Premium Beauty News - Face aux nouveaux enjeux de réduction de l’emballage cosmétique, quelles sont les voies que vous privilégiez ?

Édouard Mauvais-Jarvis - Dans ce domaine rien n’est simple. Il n’y a pas de solution unique. Nous nous sommes fixé un ordre de marche qui est de réfléchir aux solutions les plus pertinentes en fonction des destinations des différents produits. Pour un flacon de grande contenance comme un démaquillant par exemple, une solution pourrait être l’utilisation d’un plastique, plus léger que le verre, en allant sur du bio-sourcing ou de la matière recyclée, et avoir un produit recyclable au bout. Pour des gammes plus premium, ce seront des produits qui resteront peut-être assez lourds mais qui seront rechargeables. Sur le parfum, nous nous dirigeons vers le rechargeable, pour le maquillage également.

Premium Beauty News - Tous les parfums Dior vont-ils devenir rechargeables à terme ?

Édouard Mauvais-Jarvis - Le fait d’avoir un très beau flacon et de pouvoir le recharger régulièrement est un véritable atout de fidélisation et une façon de limiter l’empreinte environnementale. Ça ne veut pas dire que cela va se faire rapidement car cela nécessite un certain nombre de changements, mais l’objectif est d’essayer de déployer au maximum ce genre d’initiatives dans le temps, là où c’est possible. L’éco-conception ouvre d’autres possibilités. Nous pouvons aussi développer plusieurs formats, 100 ou 30 ml pour voyager, et réduire le poids de verre sur certaines gammes. Cette solution permet de diminuer l’empreinte du matériau source, mais aussi d’alléger les coûts de transport, la charge du recyclage, …

Premium Beauty News - Pensez-vous que les consommateurs du luxe sont prêts à intégrer ces changements ?

Édouard Mauvais-Jarvis - Concernant l’allègement, il y a une phase de surprise qui est plutôt négative parce que cela remet en cause un certain nombre de faits acquis. C’est cette phase de surprise dont tout le monde à peur. Comme pour tout ce qui est vraiment innovant, il y a un risque de rejet au départ. En fait, il va y avoir une période de transition avec deux phénomènes. D’un côté le consommateur qui est habitué à une certaine idée du luxe et de l’autre, les nouveaux, ceux qui arrivent au luxe maintenant avec une tête nouvellement faite et pour qui les nouveaux standards vont s’imposer. Il va falloir faire cohabiter le luxe à « l’ancienne » et le luxe « nouveau ».

Premium Beauty News - Est-ce une réflexion systématique aujourd’hui en amont d’un développement de produit ?
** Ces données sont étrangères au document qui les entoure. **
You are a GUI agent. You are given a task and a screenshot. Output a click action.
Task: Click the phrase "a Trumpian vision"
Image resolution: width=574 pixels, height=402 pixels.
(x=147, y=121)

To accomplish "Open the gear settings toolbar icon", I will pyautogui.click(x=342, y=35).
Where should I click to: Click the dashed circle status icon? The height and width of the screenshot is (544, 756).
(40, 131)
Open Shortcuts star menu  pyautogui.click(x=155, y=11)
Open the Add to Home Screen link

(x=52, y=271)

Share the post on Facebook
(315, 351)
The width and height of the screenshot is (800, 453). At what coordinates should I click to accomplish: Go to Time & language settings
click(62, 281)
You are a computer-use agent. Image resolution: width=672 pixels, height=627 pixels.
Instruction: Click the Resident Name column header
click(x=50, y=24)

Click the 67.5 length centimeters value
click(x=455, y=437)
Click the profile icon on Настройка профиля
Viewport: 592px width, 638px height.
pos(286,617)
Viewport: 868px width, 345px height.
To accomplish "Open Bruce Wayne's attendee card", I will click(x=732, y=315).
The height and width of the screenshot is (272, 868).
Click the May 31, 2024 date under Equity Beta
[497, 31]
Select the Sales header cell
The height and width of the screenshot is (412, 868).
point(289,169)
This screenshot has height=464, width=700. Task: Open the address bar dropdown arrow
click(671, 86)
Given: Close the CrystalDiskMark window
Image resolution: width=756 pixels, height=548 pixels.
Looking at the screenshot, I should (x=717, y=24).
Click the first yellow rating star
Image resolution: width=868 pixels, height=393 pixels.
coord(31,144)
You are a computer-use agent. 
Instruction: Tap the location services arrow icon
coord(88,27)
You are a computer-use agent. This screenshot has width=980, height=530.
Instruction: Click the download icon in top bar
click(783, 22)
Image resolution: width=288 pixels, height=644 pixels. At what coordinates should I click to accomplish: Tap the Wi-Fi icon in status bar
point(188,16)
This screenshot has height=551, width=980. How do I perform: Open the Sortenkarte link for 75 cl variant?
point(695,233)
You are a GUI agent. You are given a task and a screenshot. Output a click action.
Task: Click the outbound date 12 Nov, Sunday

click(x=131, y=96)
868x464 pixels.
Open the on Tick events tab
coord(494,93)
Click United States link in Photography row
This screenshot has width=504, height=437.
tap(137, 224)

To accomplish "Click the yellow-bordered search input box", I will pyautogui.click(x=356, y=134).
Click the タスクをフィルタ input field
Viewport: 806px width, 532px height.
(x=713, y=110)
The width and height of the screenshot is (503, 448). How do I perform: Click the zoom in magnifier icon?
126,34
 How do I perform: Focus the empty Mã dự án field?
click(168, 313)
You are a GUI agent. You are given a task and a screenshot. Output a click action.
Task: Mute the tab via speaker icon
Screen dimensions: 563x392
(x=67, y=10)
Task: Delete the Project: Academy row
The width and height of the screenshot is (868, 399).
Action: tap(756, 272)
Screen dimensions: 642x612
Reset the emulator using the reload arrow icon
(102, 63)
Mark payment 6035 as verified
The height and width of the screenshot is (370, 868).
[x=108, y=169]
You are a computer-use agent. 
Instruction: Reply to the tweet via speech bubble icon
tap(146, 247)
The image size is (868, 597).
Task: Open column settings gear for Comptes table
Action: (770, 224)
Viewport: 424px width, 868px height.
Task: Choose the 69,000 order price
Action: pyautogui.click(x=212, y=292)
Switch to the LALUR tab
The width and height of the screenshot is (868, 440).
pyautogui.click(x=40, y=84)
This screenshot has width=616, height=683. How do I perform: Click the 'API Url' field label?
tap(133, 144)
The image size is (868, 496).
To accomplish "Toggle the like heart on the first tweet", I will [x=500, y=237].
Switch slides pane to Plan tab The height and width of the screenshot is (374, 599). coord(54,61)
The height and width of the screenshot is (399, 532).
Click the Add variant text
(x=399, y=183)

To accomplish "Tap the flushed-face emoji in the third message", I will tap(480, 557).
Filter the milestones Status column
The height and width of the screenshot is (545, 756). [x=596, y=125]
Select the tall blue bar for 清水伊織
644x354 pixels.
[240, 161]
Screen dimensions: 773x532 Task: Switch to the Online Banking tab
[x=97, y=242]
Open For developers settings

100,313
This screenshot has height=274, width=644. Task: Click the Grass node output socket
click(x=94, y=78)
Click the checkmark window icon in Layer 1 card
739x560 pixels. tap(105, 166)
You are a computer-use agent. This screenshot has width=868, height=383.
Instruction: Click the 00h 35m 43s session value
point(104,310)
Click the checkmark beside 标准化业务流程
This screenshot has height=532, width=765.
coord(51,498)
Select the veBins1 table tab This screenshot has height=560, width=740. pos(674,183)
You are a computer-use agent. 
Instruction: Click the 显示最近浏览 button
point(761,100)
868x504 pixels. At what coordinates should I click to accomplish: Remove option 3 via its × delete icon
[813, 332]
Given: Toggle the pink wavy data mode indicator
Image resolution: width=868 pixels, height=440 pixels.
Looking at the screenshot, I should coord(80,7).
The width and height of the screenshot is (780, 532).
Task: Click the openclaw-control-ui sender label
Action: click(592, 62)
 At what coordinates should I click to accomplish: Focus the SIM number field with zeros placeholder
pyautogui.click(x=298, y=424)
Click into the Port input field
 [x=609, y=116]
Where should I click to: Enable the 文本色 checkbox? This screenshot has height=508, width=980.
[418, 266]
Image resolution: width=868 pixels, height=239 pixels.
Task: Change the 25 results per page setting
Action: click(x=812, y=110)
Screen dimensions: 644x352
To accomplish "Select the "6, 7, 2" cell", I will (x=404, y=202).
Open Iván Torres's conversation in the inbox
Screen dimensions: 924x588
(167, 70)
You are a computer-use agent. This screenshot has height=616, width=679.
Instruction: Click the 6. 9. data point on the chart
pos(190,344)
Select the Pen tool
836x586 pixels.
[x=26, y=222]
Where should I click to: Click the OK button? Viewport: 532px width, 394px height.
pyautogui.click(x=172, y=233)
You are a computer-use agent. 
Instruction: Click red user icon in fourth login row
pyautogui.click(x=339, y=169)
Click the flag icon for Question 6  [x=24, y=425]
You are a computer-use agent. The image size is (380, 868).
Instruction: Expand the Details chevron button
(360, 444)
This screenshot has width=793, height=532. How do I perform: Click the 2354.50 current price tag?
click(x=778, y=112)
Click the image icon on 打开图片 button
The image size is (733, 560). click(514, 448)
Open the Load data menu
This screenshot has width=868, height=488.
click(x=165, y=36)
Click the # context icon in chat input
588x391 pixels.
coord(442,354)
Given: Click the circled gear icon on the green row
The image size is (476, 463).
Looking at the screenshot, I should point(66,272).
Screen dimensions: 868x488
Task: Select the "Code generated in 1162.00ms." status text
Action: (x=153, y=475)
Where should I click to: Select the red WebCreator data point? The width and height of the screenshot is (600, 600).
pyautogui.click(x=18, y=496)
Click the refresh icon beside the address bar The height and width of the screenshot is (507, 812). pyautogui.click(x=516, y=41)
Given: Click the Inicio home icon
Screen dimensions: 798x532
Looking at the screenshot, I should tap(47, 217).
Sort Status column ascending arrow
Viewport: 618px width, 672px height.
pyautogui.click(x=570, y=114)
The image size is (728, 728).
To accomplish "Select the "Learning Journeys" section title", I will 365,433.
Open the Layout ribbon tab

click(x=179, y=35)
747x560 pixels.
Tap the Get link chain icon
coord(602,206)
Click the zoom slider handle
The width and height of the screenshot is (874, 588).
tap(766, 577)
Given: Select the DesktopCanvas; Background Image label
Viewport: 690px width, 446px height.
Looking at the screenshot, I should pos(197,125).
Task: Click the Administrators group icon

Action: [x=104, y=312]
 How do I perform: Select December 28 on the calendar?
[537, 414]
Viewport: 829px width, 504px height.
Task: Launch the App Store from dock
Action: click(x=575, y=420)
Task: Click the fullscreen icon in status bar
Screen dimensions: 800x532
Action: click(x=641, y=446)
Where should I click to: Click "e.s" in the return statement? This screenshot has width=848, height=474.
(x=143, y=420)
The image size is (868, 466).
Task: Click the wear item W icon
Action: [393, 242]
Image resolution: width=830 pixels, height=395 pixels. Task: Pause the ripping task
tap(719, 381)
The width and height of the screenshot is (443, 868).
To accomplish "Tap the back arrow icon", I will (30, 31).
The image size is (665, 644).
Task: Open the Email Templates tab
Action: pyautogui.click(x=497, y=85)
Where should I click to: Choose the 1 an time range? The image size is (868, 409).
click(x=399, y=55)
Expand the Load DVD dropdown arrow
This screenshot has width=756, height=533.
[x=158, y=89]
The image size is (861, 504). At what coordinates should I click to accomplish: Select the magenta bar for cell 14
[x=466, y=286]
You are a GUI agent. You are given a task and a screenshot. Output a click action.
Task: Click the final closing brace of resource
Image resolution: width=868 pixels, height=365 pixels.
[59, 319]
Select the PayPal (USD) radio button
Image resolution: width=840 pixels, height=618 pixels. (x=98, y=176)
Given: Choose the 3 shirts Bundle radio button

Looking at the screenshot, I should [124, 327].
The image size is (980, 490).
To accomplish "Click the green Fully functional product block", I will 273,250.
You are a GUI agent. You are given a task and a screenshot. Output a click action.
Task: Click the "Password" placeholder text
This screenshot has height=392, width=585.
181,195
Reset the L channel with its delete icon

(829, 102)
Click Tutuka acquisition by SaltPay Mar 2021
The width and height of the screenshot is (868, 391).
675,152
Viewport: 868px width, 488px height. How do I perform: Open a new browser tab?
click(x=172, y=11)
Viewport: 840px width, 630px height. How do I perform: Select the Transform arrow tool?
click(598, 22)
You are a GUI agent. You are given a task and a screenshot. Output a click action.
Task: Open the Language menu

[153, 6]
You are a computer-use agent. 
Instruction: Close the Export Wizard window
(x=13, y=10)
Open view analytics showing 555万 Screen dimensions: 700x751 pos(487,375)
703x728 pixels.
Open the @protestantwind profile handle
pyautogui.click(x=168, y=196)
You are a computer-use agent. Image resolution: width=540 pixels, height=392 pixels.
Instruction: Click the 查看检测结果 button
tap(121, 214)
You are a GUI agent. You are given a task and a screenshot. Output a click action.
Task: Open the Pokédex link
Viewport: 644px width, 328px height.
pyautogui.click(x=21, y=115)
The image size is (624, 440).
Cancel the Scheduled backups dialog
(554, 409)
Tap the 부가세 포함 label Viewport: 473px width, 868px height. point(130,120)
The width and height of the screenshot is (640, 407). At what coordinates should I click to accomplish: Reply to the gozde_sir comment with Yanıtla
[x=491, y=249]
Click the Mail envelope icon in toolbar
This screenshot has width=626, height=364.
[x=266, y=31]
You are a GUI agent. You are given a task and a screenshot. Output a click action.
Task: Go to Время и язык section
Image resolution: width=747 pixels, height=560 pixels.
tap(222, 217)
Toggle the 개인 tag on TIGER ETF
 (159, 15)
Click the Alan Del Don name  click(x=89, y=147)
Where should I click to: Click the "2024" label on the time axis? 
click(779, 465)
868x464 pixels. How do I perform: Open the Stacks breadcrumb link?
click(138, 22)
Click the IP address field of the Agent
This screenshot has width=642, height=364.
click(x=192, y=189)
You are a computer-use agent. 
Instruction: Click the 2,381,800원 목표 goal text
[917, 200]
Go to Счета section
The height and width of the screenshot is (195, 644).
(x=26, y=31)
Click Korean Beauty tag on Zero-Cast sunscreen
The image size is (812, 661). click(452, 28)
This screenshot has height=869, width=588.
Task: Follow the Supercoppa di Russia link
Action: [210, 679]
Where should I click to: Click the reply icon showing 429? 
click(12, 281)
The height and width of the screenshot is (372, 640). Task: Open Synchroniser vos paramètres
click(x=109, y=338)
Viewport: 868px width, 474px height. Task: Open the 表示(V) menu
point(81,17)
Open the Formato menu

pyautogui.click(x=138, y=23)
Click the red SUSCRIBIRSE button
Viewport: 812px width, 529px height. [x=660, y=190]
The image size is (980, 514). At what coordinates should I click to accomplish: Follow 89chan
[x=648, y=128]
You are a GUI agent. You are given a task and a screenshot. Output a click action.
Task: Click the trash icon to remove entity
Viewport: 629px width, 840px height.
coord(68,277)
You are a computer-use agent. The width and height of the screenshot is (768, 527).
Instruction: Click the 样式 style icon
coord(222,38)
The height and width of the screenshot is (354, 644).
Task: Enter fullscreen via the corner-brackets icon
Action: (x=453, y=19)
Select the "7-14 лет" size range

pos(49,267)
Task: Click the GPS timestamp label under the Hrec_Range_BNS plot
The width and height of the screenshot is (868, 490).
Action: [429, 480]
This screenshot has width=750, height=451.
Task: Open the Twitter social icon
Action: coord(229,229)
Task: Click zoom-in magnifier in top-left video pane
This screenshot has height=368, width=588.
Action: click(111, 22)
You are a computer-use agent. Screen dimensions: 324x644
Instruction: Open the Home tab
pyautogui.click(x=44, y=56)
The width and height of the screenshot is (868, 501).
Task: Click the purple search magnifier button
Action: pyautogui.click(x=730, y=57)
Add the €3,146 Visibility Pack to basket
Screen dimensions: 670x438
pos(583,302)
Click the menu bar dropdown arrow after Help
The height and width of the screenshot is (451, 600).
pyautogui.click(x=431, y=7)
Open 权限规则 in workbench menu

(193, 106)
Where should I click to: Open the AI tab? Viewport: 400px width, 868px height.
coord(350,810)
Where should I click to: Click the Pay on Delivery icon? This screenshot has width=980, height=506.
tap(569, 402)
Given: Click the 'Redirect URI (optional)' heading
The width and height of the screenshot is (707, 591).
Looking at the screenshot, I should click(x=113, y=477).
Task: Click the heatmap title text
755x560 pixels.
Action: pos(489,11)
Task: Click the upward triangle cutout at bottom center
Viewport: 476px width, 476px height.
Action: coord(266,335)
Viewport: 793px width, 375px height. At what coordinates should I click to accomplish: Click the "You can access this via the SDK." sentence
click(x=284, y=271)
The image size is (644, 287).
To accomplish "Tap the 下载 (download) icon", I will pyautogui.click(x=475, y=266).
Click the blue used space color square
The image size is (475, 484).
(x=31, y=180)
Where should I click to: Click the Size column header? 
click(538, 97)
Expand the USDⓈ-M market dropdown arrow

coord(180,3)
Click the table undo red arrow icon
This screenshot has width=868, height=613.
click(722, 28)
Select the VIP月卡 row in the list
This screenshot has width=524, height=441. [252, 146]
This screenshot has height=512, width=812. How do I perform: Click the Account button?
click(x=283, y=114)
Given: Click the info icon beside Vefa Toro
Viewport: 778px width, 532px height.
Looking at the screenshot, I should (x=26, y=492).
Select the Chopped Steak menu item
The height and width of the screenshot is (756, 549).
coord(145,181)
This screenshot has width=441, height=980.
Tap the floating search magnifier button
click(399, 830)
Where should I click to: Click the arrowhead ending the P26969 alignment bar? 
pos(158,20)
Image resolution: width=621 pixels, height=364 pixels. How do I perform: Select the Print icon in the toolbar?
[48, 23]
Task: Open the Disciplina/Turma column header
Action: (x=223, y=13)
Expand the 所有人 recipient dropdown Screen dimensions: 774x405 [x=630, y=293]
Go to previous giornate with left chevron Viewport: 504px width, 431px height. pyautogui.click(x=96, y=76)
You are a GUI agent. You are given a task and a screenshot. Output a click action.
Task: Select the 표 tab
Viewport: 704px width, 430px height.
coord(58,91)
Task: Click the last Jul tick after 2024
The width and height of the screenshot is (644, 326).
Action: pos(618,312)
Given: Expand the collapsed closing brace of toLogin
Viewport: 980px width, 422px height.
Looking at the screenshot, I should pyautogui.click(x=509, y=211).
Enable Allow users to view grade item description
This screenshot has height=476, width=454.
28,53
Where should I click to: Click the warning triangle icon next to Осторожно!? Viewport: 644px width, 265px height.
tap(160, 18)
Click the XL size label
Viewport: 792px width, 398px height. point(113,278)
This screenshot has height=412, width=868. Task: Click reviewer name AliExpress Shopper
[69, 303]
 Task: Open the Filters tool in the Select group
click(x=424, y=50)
Édouard Mauvais-Jarvis - Complètement, sur tous les nouveaux projets nous appliquons une réflexion radicale sur le pack. Nous sommes dans une logique d’amélioration systématique. Beaucoup de projets de rupture sont prévus, leur lancement est tributaire de certains choix stratégiques liés à la situation sanitaire mondiale.

Mais nous avons déjà fait beaucoup de choses, par exemple la mise en place d’un programme de réduction des packs de soin en supprimant les ondulés, les cellophanes, sur près de 70 références. Sur la production d’une année cela représente de quoi emballer deux fois la tour Eiffel.

Des règlementations internationales poussent aussi dans le bon sens. La règlementation coréenne impose des limites de taille de pack secondaire par rapport au pack primaire. La Chine va aussi imposer ce genre de réduction, ce sont des choses qui vont avoir un impact sur l’ensemble de nos packs.

Nous avons également créé il y a dix ans un outil de mesure environnementale de nos produits, avec comme objectif que soit améliorer de 10% la moyenne de tous nos produits. En fait nous avons déjà doublé cet objectif aujourd’hui.

Premium Beauty News - Pensez-vous que la tendance zéro déchet puisse s’appliquer au luxe ?

Édouard Mauvais-Jarvis - Le développement du digital et du e-commerce ne facilite pas le zéro pack, c’est difficilement compatible, il faut bien avoir un contenant à un moment donné. Il faudra trouver une transposition dans le luxe, c’est peut-être l’étape d’après de la rechargeabilité.